"L'arcane sans nom", Initiation au noir pour Bordage

Un étranger d
ans le polar

On connaît surtout Pierre Bordage pour ses romans de science-fiction, par exemple Les Guerriers du silence ou Les Fables de l’Humpur, inspirées par les grandes mythologies. Le retrouver dans la collection « Vendredi 13 » surprend donc. Car les deux genres, policier et science-fiction, ne font pas appel aux mêmes ingrédients. L’un s’appuie sur des postulats qui sortent du réel alors que l’autre revendique l’ancrage dans notre monde. Rares sont les auteurs à s’être illustrés avec succès dans ces deux univers littéraires : Richard Matheson constitue la seule exception. Comment s’en sort donc Bordage de cet exercice de style ? S’agit-il d’un ratage ? Où ajoute-t-il une nouvelle corde à son arc ?

Un rythme d’enfer

Sahil, déserteur de l’armée afghane s’est enfui jusqu’en France. Il se cache dans des squats parisiens aux côtés de jeunes satanistes quand il est contacté pour commettre un meurtre, celui d’une femme qu’il ne connait ni d’Eve, ni d’Adam. Il accepte car l’argent lui permettra de rejoindre l’Angleterre où il espère trouver travail et paix de l’esprit.

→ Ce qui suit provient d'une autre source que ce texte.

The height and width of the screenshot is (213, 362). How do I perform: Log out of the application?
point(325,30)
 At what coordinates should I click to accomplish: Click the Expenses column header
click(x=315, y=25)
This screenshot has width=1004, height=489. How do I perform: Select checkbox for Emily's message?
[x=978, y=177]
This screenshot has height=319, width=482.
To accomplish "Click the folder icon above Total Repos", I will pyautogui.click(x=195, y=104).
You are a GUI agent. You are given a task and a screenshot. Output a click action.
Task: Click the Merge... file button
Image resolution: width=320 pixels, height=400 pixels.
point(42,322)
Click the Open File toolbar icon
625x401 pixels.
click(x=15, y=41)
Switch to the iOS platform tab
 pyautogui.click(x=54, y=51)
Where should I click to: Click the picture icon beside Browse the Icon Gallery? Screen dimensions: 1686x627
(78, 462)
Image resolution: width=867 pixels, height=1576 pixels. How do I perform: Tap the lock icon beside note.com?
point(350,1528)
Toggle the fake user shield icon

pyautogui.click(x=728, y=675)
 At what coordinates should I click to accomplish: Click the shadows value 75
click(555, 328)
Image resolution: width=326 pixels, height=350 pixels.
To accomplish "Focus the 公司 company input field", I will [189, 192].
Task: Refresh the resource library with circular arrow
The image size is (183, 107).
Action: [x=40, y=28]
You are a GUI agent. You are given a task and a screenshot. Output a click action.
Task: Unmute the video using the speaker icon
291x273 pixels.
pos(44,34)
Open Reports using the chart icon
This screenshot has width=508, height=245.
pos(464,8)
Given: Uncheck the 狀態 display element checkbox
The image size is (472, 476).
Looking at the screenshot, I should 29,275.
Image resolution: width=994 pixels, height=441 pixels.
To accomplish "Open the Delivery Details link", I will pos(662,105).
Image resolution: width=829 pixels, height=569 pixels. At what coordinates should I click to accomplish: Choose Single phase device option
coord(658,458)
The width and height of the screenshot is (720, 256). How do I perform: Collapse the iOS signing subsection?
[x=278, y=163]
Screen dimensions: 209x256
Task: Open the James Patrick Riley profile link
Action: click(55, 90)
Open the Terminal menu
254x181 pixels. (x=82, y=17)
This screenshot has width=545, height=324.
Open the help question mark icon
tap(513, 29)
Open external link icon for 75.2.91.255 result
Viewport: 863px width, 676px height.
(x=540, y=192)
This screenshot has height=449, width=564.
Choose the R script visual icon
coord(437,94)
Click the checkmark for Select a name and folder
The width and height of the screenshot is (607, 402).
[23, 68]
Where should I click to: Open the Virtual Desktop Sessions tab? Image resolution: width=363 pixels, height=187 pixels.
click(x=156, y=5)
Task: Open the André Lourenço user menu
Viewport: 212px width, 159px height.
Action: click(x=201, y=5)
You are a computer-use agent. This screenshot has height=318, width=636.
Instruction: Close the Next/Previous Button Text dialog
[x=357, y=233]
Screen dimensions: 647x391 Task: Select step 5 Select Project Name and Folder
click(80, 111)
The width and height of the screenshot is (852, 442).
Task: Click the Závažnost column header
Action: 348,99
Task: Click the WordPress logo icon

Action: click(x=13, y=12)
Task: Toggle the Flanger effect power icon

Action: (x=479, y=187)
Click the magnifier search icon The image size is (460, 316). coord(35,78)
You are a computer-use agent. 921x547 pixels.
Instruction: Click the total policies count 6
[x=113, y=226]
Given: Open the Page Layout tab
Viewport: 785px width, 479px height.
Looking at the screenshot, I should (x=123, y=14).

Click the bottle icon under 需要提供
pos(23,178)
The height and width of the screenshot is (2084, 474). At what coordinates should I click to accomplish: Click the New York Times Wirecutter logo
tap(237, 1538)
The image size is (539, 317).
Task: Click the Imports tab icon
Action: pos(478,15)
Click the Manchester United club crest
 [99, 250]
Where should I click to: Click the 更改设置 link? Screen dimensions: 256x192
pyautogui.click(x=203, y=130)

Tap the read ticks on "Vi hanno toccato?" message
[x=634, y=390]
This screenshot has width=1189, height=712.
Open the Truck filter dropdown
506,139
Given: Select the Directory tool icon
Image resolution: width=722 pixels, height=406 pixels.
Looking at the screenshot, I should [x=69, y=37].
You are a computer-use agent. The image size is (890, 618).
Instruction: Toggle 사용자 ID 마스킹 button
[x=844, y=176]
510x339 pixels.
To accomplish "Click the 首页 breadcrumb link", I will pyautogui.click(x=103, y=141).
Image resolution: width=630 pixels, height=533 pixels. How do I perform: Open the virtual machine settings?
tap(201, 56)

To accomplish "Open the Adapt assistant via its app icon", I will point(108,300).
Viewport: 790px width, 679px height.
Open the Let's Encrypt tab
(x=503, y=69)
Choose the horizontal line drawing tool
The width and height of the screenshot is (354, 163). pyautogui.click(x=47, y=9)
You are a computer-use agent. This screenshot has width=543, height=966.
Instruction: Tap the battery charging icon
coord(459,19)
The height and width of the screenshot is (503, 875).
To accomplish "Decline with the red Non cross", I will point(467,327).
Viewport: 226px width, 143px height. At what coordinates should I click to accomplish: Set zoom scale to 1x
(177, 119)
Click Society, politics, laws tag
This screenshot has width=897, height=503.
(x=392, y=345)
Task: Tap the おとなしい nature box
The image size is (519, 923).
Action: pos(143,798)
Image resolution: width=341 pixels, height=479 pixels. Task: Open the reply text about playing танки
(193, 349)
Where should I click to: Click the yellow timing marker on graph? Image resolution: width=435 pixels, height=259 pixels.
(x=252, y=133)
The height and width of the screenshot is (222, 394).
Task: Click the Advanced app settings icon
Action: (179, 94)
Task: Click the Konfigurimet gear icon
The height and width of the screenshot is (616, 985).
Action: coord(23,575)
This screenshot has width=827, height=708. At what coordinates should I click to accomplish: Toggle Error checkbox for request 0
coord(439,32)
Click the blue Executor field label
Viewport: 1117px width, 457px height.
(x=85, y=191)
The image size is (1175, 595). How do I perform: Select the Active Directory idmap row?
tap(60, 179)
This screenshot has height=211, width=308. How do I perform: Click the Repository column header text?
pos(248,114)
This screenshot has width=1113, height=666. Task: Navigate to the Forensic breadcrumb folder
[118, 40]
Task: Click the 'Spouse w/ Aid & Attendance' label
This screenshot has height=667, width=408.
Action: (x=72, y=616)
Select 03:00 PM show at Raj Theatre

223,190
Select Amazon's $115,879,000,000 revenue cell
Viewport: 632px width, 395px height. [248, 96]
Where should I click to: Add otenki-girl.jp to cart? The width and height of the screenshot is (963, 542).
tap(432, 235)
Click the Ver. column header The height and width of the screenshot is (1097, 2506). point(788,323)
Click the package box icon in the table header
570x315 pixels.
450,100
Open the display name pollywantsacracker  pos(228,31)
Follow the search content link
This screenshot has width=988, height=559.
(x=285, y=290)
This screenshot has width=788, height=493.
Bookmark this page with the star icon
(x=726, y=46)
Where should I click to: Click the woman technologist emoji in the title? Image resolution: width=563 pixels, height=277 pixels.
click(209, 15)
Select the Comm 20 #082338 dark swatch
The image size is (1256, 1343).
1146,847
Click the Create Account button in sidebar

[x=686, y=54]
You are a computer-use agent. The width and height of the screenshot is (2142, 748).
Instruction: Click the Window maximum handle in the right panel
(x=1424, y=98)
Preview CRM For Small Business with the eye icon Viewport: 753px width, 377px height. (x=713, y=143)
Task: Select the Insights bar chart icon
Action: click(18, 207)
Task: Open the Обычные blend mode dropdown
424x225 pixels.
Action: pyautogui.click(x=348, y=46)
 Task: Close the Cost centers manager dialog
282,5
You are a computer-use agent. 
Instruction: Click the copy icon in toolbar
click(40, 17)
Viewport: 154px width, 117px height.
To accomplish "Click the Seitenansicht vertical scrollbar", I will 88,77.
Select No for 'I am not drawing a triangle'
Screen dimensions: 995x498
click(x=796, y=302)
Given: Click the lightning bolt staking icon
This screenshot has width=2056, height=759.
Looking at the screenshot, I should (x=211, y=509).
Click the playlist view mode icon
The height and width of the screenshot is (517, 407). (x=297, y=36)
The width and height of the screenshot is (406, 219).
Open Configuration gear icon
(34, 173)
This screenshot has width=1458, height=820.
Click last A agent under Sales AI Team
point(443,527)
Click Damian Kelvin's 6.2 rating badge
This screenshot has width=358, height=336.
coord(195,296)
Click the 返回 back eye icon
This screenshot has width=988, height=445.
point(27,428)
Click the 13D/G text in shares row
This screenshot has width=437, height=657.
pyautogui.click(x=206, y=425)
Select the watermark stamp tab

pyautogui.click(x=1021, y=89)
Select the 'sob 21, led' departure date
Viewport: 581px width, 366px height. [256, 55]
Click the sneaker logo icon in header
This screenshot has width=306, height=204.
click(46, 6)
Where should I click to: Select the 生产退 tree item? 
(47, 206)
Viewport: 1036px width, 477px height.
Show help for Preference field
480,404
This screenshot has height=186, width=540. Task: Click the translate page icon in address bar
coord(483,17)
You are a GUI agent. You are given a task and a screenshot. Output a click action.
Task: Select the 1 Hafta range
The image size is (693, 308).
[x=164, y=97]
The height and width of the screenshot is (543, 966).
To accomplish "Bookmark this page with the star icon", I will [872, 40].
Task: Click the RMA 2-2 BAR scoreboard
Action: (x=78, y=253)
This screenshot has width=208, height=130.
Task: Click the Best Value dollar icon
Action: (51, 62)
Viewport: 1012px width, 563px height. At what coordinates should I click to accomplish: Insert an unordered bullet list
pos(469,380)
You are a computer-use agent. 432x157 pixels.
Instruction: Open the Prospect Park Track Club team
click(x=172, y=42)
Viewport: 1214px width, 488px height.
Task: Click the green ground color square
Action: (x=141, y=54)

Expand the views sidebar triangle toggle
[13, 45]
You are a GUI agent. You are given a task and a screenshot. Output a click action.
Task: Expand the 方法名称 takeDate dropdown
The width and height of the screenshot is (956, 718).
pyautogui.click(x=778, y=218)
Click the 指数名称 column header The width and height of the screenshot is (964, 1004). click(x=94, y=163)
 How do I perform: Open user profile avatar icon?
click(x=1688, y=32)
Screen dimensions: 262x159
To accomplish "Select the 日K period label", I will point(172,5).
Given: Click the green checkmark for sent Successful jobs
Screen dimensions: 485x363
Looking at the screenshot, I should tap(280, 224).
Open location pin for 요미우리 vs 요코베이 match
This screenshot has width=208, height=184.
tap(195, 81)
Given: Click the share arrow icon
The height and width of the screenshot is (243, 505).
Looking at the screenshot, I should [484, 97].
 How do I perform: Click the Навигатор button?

À l’heure dite, il se rend sur les lieux où doit avoir lieu l’assassinat mais réalise qu’il est surveillé : il s’agit d’un piège et dès qu’il aura rempli sa part du contrat, il sera éliminé.

Sahil s’échappe et est pourchassé dans Paris par des gangsters russes plutôt sadiques. Ten, une jeune fille membre du groupe de satanistes — et dont il est amoureux — qu’il fréquentait le planque dans l’appartement de son oncle durant une absence de celui-ci. Alors qu’il se repose, une jeune femme entre : c’est une autre nièce, peu importe. Elle sera abattue à la place de Sahil, qui reprend alors sa fuite.

Blessé par balles, il est recueilli par des jeunes filles roms qui l’emmènent dans leur campement où il sauvé par une guérisseuse. Ne pouvant rester en place, il repart, suivi par une des deux filles et recherche Ten — il croit qu’elle est mêlée à cette histoire et qu’elle l’a conduit dans un piège. Ce qui est faux. En vérité, Sahil ne maîtrise rien et, pour s’en sortir, devra retrouver le deus ex machina de l’histoire, un politique corrompu qui ne lui épargnera rien.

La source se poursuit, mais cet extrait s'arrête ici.